5. Développement économique, signaux d’approvisionnement public et stratégie nationale
La loi-cadre italienne sur l’IA associe gouvernance à un agenda pro-investissement et pro-approvisionnement. Elle vise à influencer trois domaines : stratégie nationale, choix d’approvisionnement et flux d’investissement public.
- Stratégie nationale sur l’IA. Le Bureau du Premier ministre doit préparer et mettre à jour une stratégie nationale sur l’IA, approuvée tous les deux ans, et coordonner sa mise en œuvre tout en rendant compte annuellement au Parlement.
- Orientation des approvisionnements publics. Les administrations sont dirigées à ajuster leurs plateformes d’e-procurement pour privilégier les solutions d’IA qui maintiennent les données traitées et stockées dans des centres de données italiens et qui, pour l’IA générative, démontrent des normes de sécurité élevées.
- Capitaux pour les scale-ups. La loi autorise jusqu’à 1 milliard d’euros à investir directement ou indirectement dans des entreprises italiennes d’IA/cybersécurité et des technologies habilitantes.
6. Législation déléguée
Bien que la loi-cadre sur l’IA soit ambitieuse, elle établit également un programme exigeant de législation secondaire. Dans les 12 mois suivant son entrée en vigueur, le gouvernement doit adopter trois délégations législatives :
- Données d’entraînement, algorithmes et méthodes. Le gouvernement doit établir un cadre national pour l’utilisation des données et des algorithmes pour entraîner des systèmes d’IA.

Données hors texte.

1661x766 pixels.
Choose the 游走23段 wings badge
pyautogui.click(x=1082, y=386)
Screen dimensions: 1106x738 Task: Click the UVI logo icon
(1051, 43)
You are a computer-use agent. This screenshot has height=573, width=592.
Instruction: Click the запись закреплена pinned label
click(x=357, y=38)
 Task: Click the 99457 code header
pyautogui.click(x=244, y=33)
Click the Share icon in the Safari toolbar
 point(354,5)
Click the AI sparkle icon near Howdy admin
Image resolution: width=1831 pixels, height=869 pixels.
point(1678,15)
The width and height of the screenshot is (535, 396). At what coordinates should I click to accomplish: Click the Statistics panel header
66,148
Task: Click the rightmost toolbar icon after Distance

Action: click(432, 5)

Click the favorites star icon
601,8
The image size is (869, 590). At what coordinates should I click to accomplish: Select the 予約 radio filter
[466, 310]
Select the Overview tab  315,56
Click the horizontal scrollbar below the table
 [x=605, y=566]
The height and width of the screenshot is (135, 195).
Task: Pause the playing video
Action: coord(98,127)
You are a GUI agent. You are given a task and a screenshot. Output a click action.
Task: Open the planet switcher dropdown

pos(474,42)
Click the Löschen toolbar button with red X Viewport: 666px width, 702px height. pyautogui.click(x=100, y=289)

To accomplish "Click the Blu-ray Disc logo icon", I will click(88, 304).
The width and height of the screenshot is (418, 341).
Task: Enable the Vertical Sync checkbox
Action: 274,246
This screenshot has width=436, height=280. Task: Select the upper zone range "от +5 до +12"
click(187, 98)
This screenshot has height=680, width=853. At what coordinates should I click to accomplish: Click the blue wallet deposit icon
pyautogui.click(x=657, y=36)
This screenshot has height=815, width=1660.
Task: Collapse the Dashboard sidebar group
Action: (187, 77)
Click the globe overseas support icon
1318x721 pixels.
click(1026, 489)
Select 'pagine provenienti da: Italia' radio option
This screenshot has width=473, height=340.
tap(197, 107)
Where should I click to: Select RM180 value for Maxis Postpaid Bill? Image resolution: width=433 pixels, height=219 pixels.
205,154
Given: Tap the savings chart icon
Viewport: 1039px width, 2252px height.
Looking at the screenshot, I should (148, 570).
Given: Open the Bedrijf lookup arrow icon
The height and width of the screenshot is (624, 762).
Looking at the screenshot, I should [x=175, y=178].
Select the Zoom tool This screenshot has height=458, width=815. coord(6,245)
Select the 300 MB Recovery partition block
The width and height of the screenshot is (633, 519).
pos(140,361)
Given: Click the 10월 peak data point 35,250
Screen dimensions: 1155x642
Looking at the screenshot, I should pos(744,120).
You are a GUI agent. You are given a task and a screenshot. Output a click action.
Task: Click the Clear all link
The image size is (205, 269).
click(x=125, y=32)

- Utilisations illicites de l’IA. Une seconde délégation permet au gouvernement de « ajuster et spécifier » les règles sur le développement et l’utilisation illicites de systèmes d’IA.
- Alignement avec le règlement de l’UE sur l’IA. Une troisième délégation exige des décrets législatifs pour aligner la loi nationale avec le règlement de l’UE sur l’IA.
7. Conclusions
La loi-cadre italienne sur l’IA n’est pas une seconde code de conformité additionné au règlement de l’UE sur l’IA. Sa véritable signification réside dans l’établissement de l’architecture institutionnelle et des points de friction légaux et commerciaux que les entreprises pourraient rencontrer en Italie. Les priorités d’approvisionnement, les obligations envers les travailleurs et les patients, les protections pour les mineurs, et l’élévation des violations de droits d’auteur en matière pénale font désormais partie de la baseline nationale.
Cependant, il reste à voir si les entreprises pourraient soutenir que toute mesure nationale qui va au-delà – ou qui est perçue comme allant au-delà – du régime harmonisé du règlement de l’UE sur l’IA pourrait entrer en conflit avec le droit de l’Union, étant donné l’objectif du règlement d’assurer la libre circulation des systèmes d’IA et de limiter les restrictions supplémentaires des États membres sauf autorisation expresse.